Going line by line through the entries below, count those that contain "computer". Give the number by itself.

[GIVEN RECORDS]:
★ ★ ★ ★ ★ ★ ★

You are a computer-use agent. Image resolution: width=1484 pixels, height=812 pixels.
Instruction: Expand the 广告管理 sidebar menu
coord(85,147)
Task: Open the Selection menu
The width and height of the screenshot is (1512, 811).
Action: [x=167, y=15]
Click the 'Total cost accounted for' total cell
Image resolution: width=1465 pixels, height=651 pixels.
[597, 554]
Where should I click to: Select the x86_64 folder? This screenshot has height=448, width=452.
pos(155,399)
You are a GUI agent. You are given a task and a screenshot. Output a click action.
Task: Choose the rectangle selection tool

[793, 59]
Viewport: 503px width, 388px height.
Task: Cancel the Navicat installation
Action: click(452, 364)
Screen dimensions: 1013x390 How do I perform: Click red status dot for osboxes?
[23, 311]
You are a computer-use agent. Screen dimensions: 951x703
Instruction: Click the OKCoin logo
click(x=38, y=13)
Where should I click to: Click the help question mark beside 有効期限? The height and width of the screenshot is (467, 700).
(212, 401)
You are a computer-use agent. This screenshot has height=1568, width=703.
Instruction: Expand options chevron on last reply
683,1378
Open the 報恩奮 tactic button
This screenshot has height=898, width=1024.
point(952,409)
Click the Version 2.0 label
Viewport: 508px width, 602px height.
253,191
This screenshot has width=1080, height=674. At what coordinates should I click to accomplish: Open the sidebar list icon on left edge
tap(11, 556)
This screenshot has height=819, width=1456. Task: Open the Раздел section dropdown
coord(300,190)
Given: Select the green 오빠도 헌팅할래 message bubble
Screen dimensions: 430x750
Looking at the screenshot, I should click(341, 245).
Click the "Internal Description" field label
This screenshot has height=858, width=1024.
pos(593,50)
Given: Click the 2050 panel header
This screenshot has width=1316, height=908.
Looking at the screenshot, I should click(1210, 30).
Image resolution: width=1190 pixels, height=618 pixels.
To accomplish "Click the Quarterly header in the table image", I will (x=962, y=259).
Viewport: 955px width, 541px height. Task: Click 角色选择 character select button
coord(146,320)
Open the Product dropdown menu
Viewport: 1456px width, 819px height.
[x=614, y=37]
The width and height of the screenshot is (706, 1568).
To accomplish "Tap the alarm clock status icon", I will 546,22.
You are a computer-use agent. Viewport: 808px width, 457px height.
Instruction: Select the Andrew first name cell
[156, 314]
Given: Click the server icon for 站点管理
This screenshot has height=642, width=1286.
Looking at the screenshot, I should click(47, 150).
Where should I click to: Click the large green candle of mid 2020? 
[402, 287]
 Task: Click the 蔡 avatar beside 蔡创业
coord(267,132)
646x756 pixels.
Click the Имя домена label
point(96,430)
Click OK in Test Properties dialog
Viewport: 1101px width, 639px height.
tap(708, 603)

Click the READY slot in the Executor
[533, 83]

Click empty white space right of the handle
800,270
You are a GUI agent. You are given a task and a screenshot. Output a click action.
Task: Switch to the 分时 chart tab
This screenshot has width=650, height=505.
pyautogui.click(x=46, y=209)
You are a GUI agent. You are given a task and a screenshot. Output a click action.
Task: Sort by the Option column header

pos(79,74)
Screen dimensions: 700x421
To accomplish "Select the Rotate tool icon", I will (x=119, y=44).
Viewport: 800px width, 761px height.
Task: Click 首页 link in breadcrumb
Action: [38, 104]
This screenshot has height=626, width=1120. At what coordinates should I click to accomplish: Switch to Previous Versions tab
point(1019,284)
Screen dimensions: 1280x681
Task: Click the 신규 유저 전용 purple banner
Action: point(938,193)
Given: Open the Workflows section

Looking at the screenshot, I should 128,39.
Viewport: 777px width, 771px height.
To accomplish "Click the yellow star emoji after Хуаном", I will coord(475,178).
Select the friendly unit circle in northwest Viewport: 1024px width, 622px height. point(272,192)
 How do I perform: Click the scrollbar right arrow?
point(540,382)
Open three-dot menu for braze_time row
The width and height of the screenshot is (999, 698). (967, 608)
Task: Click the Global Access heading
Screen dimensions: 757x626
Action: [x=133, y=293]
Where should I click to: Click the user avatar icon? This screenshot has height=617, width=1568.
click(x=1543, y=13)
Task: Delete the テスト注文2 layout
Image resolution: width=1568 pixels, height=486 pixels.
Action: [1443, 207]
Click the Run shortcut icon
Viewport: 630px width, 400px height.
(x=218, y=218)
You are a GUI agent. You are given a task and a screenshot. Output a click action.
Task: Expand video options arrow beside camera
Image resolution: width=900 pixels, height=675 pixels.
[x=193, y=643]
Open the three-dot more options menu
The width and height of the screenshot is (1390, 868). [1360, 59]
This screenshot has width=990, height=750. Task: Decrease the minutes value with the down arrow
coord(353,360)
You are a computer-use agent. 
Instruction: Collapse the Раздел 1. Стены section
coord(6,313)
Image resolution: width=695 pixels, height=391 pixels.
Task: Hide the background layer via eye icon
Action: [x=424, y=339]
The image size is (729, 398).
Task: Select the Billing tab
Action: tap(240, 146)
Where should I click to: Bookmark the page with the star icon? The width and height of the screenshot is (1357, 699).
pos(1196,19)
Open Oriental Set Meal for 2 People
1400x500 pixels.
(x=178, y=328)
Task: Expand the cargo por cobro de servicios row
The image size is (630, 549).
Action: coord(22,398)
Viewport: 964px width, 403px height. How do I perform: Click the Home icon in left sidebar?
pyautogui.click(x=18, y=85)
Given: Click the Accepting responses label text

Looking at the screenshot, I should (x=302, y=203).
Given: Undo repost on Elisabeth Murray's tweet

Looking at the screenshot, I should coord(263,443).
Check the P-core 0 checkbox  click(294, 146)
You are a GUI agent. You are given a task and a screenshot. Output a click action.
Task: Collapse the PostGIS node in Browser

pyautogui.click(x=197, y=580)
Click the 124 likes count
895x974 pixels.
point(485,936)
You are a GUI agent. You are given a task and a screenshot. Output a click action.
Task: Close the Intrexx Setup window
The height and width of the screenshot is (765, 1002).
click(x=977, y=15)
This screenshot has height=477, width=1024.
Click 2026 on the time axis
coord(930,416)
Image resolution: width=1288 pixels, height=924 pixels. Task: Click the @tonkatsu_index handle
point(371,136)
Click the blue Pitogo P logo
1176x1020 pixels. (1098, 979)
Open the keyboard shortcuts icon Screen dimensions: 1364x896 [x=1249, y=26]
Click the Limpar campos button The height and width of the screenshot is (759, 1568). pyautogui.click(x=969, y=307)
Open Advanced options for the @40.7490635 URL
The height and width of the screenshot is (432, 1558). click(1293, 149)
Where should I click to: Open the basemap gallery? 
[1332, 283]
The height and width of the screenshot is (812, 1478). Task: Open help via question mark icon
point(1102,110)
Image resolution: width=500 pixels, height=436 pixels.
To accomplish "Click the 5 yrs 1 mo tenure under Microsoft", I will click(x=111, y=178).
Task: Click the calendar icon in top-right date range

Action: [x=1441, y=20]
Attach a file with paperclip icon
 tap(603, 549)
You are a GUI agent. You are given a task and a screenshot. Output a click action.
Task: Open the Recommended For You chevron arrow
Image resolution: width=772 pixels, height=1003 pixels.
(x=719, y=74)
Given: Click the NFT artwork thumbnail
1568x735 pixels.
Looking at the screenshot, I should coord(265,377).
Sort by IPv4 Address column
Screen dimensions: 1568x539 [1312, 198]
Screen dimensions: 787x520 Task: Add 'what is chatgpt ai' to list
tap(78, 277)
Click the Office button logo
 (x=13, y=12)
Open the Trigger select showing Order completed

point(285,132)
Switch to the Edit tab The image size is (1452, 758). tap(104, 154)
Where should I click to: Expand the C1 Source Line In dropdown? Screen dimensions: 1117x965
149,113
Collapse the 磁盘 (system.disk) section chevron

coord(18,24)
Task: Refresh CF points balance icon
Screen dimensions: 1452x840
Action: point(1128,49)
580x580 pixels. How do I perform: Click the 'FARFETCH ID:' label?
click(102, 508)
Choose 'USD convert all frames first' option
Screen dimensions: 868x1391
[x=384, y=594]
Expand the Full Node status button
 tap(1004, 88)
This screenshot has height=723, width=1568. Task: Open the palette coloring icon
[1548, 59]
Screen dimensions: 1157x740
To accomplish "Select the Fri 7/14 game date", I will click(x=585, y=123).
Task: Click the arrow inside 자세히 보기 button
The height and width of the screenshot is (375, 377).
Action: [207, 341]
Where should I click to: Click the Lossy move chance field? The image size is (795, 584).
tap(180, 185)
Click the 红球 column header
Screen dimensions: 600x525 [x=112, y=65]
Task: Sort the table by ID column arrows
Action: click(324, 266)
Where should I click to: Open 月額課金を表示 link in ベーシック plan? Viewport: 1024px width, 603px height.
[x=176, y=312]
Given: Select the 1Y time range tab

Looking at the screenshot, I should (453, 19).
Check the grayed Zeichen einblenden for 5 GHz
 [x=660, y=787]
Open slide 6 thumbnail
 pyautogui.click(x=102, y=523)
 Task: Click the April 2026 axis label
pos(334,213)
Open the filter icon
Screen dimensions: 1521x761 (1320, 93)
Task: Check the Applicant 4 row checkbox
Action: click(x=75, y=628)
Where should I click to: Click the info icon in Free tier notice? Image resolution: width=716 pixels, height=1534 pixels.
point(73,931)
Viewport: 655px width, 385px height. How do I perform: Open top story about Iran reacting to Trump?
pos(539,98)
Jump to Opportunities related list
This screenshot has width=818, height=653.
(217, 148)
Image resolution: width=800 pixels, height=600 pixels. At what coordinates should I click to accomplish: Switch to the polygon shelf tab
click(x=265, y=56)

★ ★ ★ ★ ★ ★ ★

[OUTPUT OF THE EXERCISE]: 5